Do this.
Can you reproduce each of the rows below word for word, without changing anything?

Data excerpts.
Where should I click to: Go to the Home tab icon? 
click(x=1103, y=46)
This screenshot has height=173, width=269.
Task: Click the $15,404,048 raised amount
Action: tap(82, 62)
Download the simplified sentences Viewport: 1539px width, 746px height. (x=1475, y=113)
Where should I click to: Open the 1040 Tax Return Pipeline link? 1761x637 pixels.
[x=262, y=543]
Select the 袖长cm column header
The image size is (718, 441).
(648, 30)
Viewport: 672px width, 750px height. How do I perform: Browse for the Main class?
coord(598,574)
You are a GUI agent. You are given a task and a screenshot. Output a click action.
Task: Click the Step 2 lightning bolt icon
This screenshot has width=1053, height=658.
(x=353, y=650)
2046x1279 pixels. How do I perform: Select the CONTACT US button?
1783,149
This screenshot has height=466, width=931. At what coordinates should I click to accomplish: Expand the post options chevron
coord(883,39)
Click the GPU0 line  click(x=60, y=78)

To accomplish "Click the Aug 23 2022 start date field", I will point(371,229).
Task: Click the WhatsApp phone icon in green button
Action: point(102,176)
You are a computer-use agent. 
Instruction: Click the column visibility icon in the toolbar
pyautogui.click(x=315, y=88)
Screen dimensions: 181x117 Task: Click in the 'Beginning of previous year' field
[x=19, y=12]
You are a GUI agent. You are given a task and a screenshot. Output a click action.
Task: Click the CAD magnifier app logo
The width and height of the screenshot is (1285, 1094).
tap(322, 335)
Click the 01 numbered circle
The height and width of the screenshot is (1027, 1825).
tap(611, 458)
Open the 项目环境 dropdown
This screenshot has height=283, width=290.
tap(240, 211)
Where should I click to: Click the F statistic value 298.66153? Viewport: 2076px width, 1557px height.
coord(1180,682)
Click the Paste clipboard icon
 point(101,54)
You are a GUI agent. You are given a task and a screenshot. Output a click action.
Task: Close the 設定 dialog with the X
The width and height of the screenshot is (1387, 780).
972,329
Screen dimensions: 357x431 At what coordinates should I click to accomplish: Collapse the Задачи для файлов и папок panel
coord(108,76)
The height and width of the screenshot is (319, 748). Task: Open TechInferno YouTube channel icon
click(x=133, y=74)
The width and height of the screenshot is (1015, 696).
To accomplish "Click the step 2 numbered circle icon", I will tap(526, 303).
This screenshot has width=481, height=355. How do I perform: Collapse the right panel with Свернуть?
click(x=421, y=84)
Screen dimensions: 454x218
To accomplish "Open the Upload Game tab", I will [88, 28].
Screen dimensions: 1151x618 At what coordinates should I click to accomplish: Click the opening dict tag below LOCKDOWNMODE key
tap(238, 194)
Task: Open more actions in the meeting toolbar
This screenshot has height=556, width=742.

Worked answer.
Where should I click to: Go to the Home tab icon? 
click(x=1103, y=46)
This screenshot has height=173, width=269.
Task: Click the $15,404,048 raised amount
Action: tap(82, 62)
Download the simplified sentences Viewport: 1539px width, 746px height. (x=1475, y=113)
Where should I click to: Open the 1040 Tax Return Pipeline link? 1761x637 pixels.
[x=262, y=543]
Select the 袖长cm column header
The image size is (718, 441).
(648, 30)
Viewport: 672px width, 750px height. How do I perform: Browse for the Main class?
coord(598,574)
You are a GUI agent. You are given a task and a screenshot. Output a click action.
Task: Click the Step 2 lightning bolt icon
This screenshot has width=1053, height=658.
(x=353, y=650)
2046x1279 pixels. How do I perform: Select the CONTACT US button?
1783,149
This screenshot has height=466, width=931. At what coordinates should I click to accomplish: Expand the post options chevron
coord(883,39)
Click the GPU0 line  click(x=60, y=78)

To accomplish "Click the Aug 23 2022 start date field", I will point(371,229).
Task: Click the WhatsApp phone icon in green button
Action: point(102,176)
You are a computer-use agent. 
Instruction: Click the column visibility icon in the toolbar
pyautogui.click(x=315, y=88)
Screen dimensions: 181x117 Task: Click in the 'Beginning of previous year' field
[x=19, y=12]
You are a GUI agent. You are given a task and a screenshot. Output a click action.
Task: Click the CAD magnifier app logo
The width and height of the screenshot is (1285, 1094).
tap(322, 335)
Click the 01 numbered circle
The height and width of the screenshot is (1027, 1825).
tap(611, 458)
Open the 项目环境 dropdown
This screenshot has height=283, width=290.
tap(240, 211)
Where should I click to: Click the F statistic value 298.66153? Viewport: 2076px width, 1557px height.
coord(1180,682)
Click the Paste clipboard icon
 point(101,54)
You are a GUI agent. You are given a task and a screenshot. Output a click action.
Task: Close the 設定 dialog with the X
The width and height of the screenshot is (1387, 780).
972,329
Screen dimensions: 357x431 At what coordinates should I click to accomplish: Collapse the Задачи для файлов и папок panel
coord(108,76)
The height and width of the screenshot is (319, 748). Task: Open TechInferno YouTube channel icon
click(x=133, y=74)
The width and height of the screenshot is (1015, 696).
To accomplish "Click the step 2 numbered circle icon", I will tap(526, 303).
This screenshot has width=481, height=355. How do I perform: Collapse the right panel with Свернуть?
click(x=421, y=84)
Screen dimensions: 454x218
To accomplish "Open the Upload Game tab", I will [88, 28].
Screen dimensions: 1151x618 At what coordinates should I click to accomplish: Click the opening dict tag below LOCKDOWNMODE key
tap(238, 194)
Task: Open more actions in the meeting toolbar
This screenshot has height=556, width=742.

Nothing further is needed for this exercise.